I don’t care that more than 100,000 people reportedly signed an online petition asking the band to drop out. It’s fairly easy to sign an online petition. I am here for Rihanna turning down the opportunity and for Amy Schumer taking to Instagram to encourage Maroon 5 to do the same.

“I wonder why more white players aren’t kneeling,” she posted last fall. “Once you witness the truly deep inequality and endless racism people of color face in our country, not to mention the police brutality and murders. Why not kneel next to your brothers? Otherwise how are you not complicit?”

She makes a compelling argument — buoyed by her unwillingness to participate in any Super Bowl ads — but to paraphrase from “Book of Five Rings” by Miyamoto Musashi : There is more than one path to the top of the mountain.

For example, one of the more remarkable aspects of the iconic moment in which John Carlos and Tommie Smith raised their clenched fists during the medal ceremony at the 1968 Olympics was that in the months leading to the competition there was significant discussion among civil rights leaders, including Martin Luther King Jr., regarding black athletes boycotting the event altogether.
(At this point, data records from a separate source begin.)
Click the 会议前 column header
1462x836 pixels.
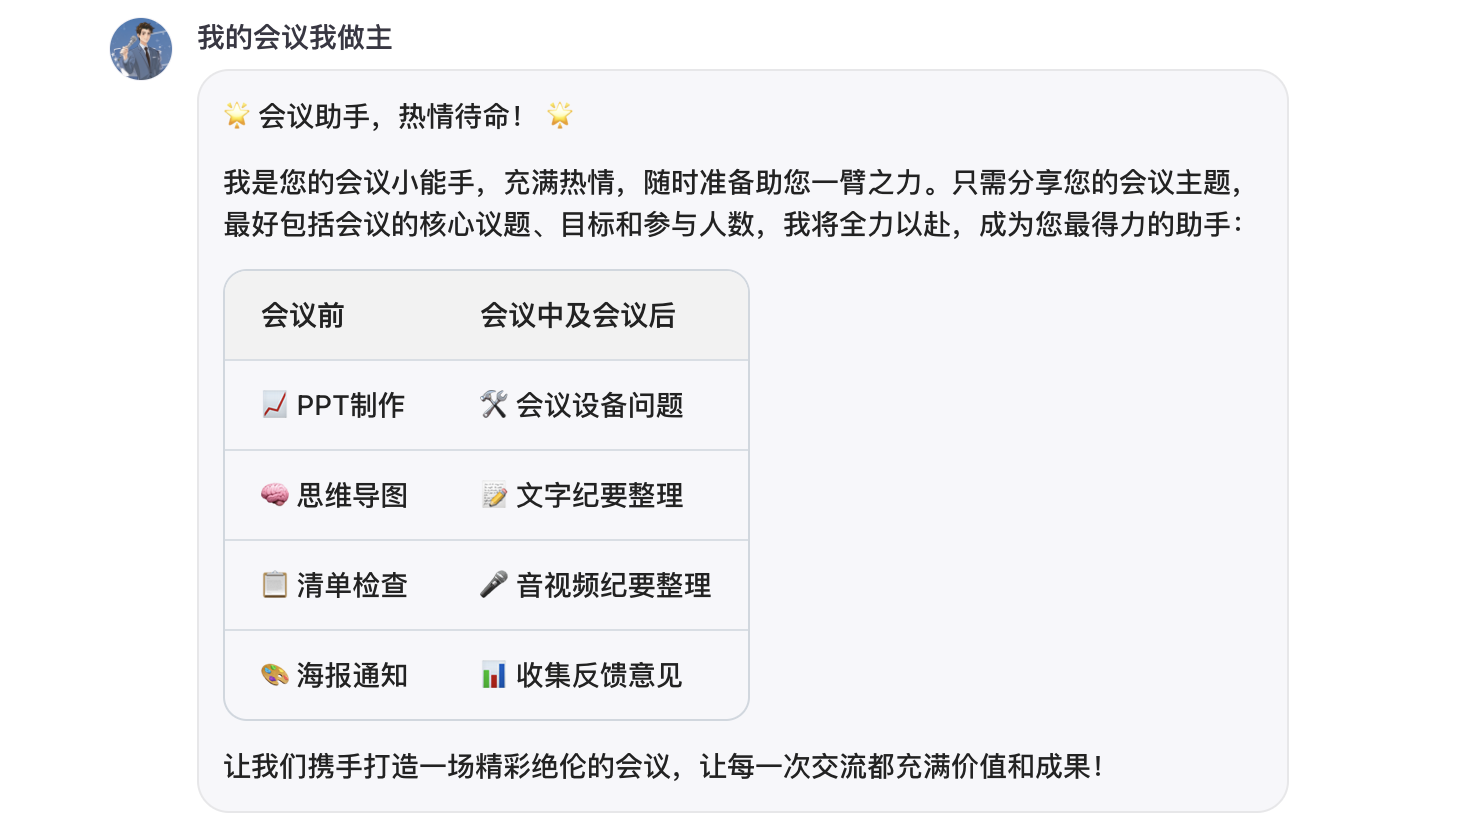(x=303, y=316)
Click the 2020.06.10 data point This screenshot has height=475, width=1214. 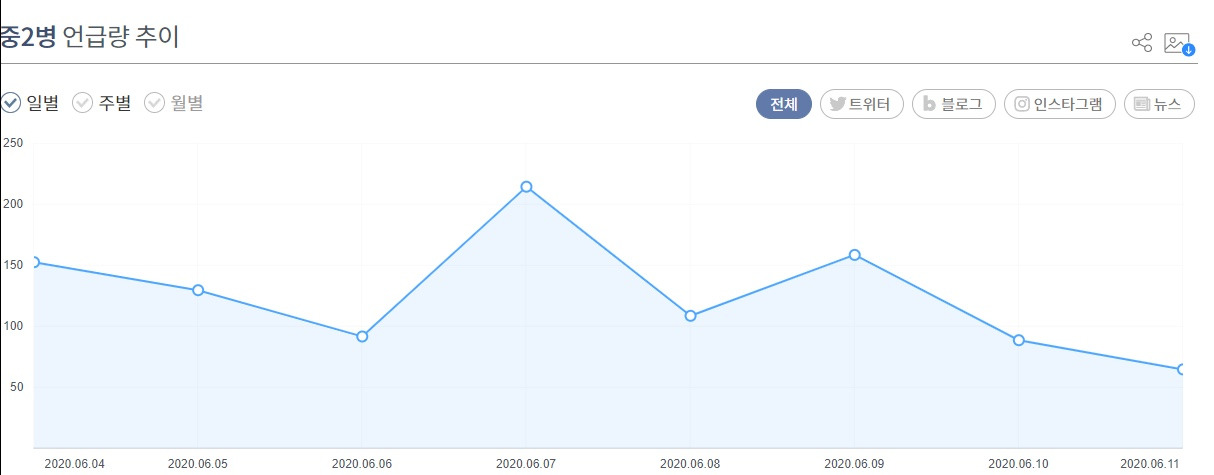tap(1018, 340)
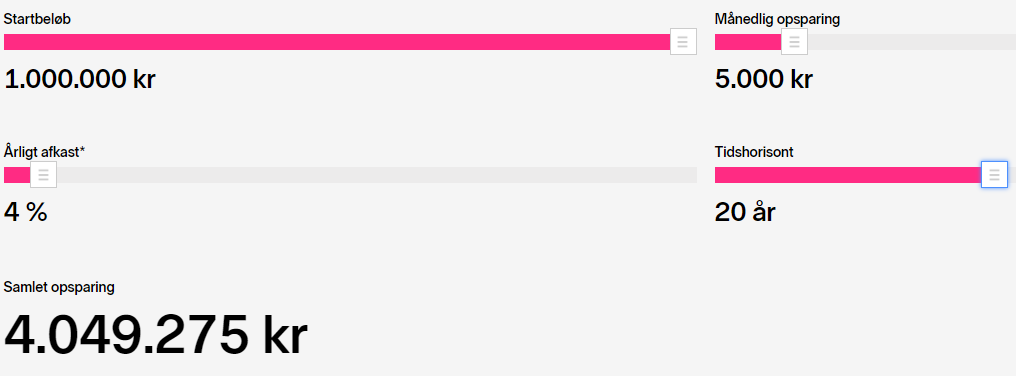Click the pink filled Tidshorisont slider track

(x=848, y=175)
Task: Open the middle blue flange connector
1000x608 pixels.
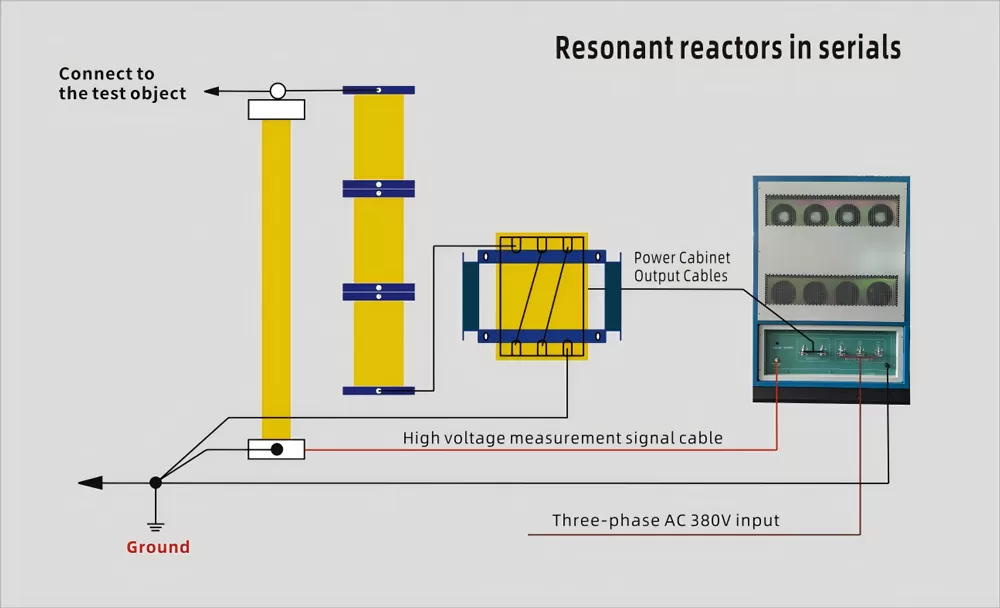Action: pyautogui.click(x=378, y=188)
Clearly that would have sent a powerful message around the globe. And clearly the athletes deciding to participate created an opportunity to do the same.
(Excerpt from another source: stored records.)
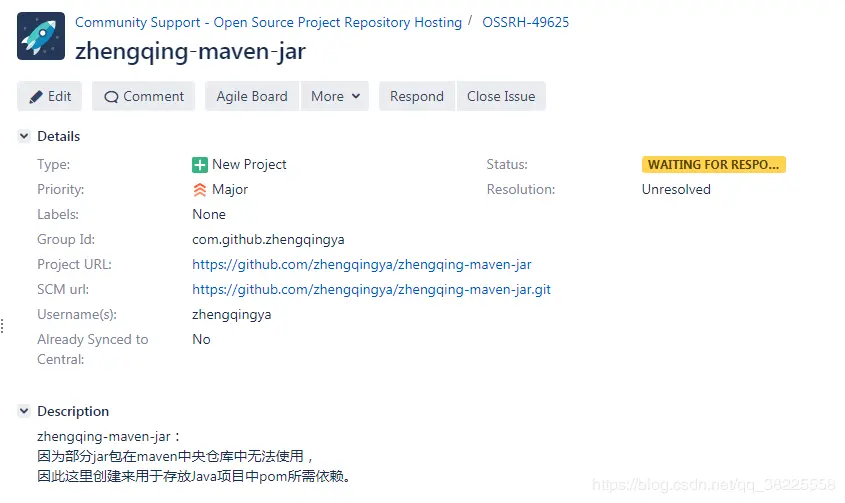The image size is (845, 503).
Task: Open the OSSRH-49625 issue key link
Action: pos(525,22)
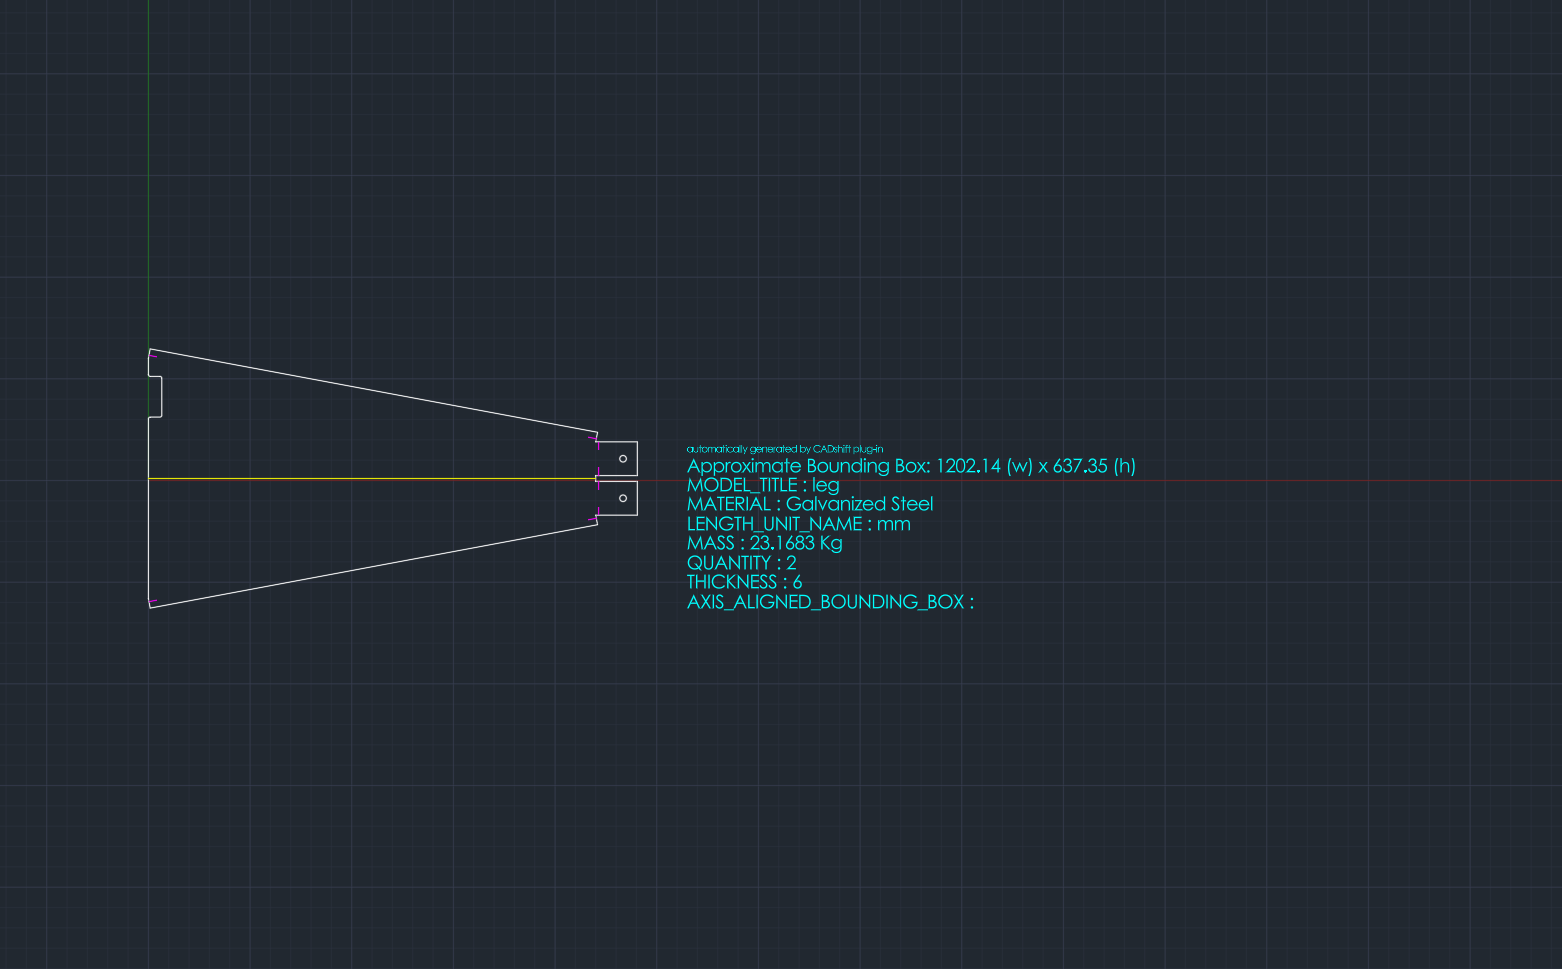Select the THICKNESS : 6 annotation
This screenshot has width=1562, height=969.
(x=744, y=582)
I’m not suggesting a popular (though nonetheless fairly vanilla) band like Maroon 5 has the gravitas of any of the names mentioned in that example. But more than 100 million people typically watch the halftime show. Perhaps instead of joining the chorus in the echo chamber it may behoove us all to take a moment to see what the group does with the platform before roundly denouncing them for accepting it.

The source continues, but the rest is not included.